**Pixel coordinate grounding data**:
————

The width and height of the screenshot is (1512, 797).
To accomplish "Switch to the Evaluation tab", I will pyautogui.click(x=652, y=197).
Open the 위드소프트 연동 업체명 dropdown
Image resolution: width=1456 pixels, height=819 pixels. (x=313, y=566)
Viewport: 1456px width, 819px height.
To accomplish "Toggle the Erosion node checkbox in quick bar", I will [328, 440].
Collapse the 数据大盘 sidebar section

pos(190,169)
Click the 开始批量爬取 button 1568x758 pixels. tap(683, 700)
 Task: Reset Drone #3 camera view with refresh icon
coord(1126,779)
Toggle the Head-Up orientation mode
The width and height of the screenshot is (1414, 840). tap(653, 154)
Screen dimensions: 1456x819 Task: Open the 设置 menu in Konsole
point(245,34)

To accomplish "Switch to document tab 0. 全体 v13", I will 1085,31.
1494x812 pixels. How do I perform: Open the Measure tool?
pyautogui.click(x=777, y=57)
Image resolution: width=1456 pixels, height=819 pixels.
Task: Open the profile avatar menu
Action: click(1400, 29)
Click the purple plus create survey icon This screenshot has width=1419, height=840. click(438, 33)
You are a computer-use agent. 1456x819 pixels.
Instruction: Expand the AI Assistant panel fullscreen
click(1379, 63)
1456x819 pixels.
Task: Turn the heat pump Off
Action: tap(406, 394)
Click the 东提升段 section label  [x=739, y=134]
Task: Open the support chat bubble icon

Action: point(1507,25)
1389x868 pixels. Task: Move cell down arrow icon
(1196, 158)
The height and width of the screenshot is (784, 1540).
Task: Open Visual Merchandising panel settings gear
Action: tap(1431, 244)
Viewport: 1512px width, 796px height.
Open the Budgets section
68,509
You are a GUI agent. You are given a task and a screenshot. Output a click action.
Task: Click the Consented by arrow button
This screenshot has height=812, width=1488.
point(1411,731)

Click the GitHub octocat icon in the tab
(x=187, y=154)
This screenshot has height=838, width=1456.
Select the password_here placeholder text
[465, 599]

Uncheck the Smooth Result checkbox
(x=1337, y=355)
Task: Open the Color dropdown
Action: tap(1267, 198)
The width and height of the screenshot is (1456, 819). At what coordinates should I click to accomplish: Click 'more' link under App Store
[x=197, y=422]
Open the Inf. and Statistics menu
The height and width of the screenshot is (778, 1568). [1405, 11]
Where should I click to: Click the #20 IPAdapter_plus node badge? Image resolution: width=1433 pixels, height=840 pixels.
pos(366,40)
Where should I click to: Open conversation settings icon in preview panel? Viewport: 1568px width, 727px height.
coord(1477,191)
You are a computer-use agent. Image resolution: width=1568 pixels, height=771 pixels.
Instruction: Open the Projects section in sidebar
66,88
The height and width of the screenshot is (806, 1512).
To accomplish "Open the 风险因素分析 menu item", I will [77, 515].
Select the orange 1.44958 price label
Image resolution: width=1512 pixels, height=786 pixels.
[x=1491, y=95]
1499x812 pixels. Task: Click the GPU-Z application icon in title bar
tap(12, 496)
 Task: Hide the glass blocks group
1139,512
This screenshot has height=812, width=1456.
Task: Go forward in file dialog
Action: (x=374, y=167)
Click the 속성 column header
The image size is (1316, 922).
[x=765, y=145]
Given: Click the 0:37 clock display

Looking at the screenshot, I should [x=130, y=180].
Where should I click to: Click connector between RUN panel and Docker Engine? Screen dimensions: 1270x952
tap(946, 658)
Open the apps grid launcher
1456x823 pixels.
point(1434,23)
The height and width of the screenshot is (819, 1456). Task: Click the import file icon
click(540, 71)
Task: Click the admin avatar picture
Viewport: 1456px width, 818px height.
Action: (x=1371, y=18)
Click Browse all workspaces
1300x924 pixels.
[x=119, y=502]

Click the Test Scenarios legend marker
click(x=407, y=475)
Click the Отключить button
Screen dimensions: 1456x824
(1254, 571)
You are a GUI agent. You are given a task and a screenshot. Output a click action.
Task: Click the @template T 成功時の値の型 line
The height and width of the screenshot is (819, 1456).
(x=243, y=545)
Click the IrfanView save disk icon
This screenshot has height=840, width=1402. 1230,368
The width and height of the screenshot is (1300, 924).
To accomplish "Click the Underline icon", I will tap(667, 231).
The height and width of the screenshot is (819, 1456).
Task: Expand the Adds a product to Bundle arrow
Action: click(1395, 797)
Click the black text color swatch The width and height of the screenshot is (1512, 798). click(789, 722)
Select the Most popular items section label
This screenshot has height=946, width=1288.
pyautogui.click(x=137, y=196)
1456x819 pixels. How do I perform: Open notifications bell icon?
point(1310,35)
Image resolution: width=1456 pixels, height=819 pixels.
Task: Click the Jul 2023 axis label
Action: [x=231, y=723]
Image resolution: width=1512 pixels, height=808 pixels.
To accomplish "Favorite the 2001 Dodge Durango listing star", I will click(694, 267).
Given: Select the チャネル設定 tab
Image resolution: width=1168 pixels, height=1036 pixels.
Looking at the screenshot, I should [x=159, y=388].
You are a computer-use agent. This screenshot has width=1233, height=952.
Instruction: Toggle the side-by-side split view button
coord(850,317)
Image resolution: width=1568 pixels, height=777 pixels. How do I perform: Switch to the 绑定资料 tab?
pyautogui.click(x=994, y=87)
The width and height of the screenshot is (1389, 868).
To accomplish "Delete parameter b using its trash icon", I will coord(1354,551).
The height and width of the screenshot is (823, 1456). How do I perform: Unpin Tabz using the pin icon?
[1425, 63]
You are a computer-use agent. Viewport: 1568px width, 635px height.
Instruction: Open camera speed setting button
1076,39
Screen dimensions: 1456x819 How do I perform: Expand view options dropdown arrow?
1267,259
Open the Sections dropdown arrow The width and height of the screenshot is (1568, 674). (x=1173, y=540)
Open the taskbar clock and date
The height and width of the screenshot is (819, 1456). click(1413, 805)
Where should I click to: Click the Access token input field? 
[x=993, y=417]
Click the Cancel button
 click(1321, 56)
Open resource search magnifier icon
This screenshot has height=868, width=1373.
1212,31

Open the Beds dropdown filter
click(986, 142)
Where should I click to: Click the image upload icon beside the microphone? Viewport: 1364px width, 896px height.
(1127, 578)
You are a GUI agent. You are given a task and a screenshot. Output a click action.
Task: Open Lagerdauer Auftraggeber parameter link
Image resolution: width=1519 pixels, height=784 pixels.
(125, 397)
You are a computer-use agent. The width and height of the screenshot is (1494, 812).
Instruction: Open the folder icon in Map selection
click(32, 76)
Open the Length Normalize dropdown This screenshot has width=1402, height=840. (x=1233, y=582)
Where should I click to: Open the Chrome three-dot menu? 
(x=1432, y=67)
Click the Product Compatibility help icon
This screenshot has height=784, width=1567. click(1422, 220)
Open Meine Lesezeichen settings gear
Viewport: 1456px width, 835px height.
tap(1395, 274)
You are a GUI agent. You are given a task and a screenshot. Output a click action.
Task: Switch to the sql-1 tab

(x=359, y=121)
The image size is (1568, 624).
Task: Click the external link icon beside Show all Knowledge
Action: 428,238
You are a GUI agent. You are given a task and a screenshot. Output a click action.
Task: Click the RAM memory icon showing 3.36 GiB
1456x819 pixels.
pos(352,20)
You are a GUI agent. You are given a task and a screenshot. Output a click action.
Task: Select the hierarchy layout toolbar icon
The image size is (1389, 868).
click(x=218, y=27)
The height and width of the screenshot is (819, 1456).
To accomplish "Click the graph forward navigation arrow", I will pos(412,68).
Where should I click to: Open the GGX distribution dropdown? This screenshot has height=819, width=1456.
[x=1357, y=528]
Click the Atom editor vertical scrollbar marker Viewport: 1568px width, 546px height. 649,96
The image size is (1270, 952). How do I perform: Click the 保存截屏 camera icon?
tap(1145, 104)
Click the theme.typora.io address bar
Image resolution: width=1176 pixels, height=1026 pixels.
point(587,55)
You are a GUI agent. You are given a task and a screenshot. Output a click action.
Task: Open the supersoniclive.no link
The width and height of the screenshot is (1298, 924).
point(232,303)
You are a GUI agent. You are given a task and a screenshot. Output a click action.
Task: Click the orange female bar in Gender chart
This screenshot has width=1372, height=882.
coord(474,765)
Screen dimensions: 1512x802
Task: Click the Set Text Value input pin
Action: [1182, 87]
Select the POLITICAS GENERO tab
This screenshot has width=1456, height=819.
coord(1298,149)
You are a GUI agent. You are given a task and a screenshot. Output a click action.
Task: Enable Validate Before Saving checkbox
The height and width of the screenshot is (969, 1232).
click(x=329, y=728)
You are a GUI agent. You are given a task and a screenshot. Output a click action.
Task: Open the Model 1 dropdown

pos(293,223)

————

**Exercise details**: For every line in the data above that holds "computer", return the line itself.

**The completed task**:
You are a computer-use agent. 1456x819 pixels.
You are a computer-use agent. Image resolution: width=1568 pixels, height=771 pixels.
You are a computer-use agent. This screenshot has width=1233, height=952.
You are a computer-use agent. Viewport: 1568px width, 635px height.
You are a computer-use agent. The width and height of the screenshot is (1494, 812).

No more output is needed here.